A law firm practice plan is a written, firm-aligned roadmap that sets an individual attorney's priorities across billable work, business development, skill growth, and leadership contribution. It is a process that helps ensure that the individual lawyer and the firm are working toward the same goals.
Firms that treat practice planning as a live management tool, not a once-a-year paperwork exercise, use it to answer three questions every partner eventually asks: Who is going to make it here? Who is at risk of leaving? And who is ready for more responsibility? Below, we break down what a practice plan actually contains, why the process works, and how firms are structuring it today.
What Does a Law Firm Practice Plan Include?
A well-built practice plan allocates an attorney's time and effort across the categories that actually determine advancement and firm health:
-
Billable work and productivity targets
hours, fees collected, and origination goals appropriate to the attorney's level
Business development and marketing
client-facing activity, referral source development, and brand-building
New practice area development
where the attorney is expanding capability to meet firm or market demand
Skill and competency development
progression from novice to intermediate, advanced, and expert-level work, often benchmarked against defined criteria
Bar, professional, and civic involvement
external visibility that supports both the individual's reputation and the firm's
Training and mentorship of junior attorneys
factor firms increasingly weight in promotion decisions
Recruiting and administrative responsibilities
contributions to firm infrastructure beyond client work
The plan is built by the individual attorney in coordination with firm leadership, so it reflects both what the attorney wants for their career and what the firm needs to grow. When these plans are aggregated, they become inputs into the firm's overall strategic and staffing plan — not a parallel process, but the foundation of it.
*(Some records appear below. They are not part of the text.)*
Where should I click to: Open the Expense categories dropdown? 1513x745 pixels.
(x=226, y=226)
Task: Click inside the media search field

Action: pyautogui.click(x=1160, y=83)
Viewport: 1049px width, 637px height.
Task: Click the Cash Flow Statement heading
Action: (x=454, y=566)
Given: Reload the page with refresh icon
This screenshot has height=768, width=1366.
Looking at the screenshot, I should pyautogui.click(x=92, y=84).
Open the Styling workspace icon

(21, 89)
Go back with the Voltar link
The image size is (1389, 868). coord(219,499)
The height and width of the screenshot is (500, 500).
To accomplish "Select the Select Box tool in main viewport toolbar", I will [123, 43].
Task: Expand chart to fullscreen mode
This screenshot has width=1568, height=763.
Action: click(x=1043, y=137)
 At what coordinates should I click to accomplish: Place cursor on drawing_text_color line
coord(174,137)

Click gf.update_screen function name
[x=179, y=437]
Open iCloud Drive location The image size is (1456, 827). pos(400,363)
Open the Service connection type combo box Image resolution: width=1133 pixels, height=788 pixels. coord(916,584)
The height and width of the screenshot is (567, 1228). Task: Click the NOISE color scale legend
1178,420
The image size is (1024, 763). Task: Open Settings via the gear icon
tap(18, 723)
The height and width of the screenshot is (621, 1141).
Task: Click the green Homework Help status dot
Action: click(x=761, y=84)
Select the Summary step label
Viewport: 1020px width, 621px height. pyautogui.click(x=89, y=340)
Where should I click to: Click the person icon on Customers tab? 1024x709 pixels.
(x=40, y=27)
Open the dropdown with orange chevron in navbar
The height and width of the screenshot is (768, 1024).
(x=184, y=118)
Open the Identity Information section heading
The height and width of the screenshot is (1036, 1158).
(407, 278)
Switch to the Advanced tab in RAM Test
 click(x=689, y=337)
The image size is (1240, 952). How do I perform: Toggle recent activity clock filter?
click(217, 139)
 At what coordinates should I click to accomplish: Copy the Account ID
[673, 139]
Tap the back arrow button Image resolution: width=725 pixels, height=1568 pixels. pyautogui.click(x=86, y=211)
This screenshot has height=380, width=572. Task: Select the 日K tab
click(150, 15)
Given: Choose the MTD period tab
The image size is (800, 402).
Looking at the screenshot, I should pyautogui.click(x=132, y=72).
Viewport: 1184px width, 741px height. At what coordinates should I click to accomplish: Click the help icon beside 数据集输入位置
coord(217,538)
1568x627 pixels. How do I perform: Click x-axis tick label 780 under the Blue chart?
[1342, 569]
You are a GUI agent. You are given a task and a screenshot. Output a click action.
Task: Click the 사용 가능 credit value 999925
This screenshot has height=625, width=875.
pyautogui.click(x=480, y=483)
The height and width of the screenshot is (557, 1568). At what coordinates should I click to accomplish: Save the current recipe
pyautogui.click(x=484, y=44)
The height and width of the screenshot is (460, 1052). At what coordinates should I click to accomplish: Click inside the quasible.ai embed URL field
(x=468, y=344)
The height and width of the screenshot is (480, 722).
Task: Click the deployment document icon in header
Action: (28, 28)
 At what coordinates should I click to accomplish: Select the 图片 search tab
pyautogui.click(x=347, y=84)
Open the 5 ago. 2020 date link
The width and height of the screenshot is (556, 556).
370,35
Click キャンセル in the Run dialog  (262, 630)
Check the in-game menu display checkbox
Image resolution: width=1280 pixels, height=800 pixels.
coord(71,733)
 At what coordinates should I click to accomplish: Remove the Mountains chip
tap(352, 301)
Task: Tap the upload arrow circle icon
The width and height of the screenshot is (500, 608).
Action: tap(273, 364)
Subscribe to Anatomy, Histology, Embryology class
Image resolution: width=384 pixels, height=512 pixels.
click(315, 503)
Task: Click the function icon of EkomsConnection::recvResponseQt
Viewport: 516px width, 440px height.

Why Practice Planning Works (and What It Doesn't Fix)
Practice plans don't turn struggling attorneys into a top producers. A structured planning process can deliver the following:
- Earlier detection of performance issues. Law firms can determine whether there are gaps at regular check-ins.
- Retention of top performers. Attorneys who see a credible, documented path to advancement are less likely to explore lateral moves.
- Better role-fit decisions for senior attorneys and partners. Practice plans can guide experienced lawyers to shift their focus from pure production to training and succession planning as they near retirement.
Connecting to Career Progression and Compensation
In working with many law firms, the most successful plans are tied directly to a firm's advancement criteria and to a firms structured compensation system and include the following:
- Clear progression criteria for each stage (associate >> senior associate, senior associate >> income partner, income partner >> equity partner). The plan tells an attorney exactly what "ready for advancement" looks like, including legal skill level, client relations, and training contributions.
- A compensation structure that rewards the behaviors that the plan indicates. Bonus and origination credit aren't disconnected from what the attorney's plan prioritizes.
- Intentional succession and transition planning. Particularly true for senior partners, a practice plan for a 15-year partner should shift emphasis toward client transition, mentorship, and firm leadership rather than personal production.
Firms should treat practice planning as more than an HR checkbox. Practice Planning is a lot more effective when connected to how an attorney gets paid and promoted.
Getting Started
Law firm leadership should clearly communicate the purpose of practice planning is for developing and retaining talented, motivated attorneys. Firms that are building or refreshing a practice planning process alongside career progression criteria and compensation design typically see the fastest, most durable results when all three are designed together.
Frequently Asked Questions
What is a law firm practice plan?
A law firm practice plan is a documented set of priorities for an individual attorney's work covering billable hours, business development, skill development, and firm contributions. Plans are typically created annually and followed up on quarterly, so progress is tracked throughout the year rather than only at the annual review.
How often should a practice plan be reviewed?
The most effective practice planning processes include a quarterly follow-up, in addition to the annual planning session.
Will a practice plan improve an attorney who is a poor performer?
No. Practice planning is not designed to fix an attorney who is in an unfitting role or firm. Its value lies elsewhere: for attorneys who are already a good fit, it helps maximize their abilities and motivates them to do their best work, while also surfacing performance or fit issues earlier than they might otherwise appear.
How does a practice plan differ for partners versus associates?
Associate plans emphasize skill development, billable productivity, and training. For senior partners, plans shift toward business development, mentorship of junior attorneys, and succession or client transition planning.
Should practice plans be tied to compensation?
Yes, ideally. Practice plans are most effective when they're explicitly connected to a firm's career progression criteria and compensation structure, so the priorities in the plan match what the attorney is actually evaluated and paid on.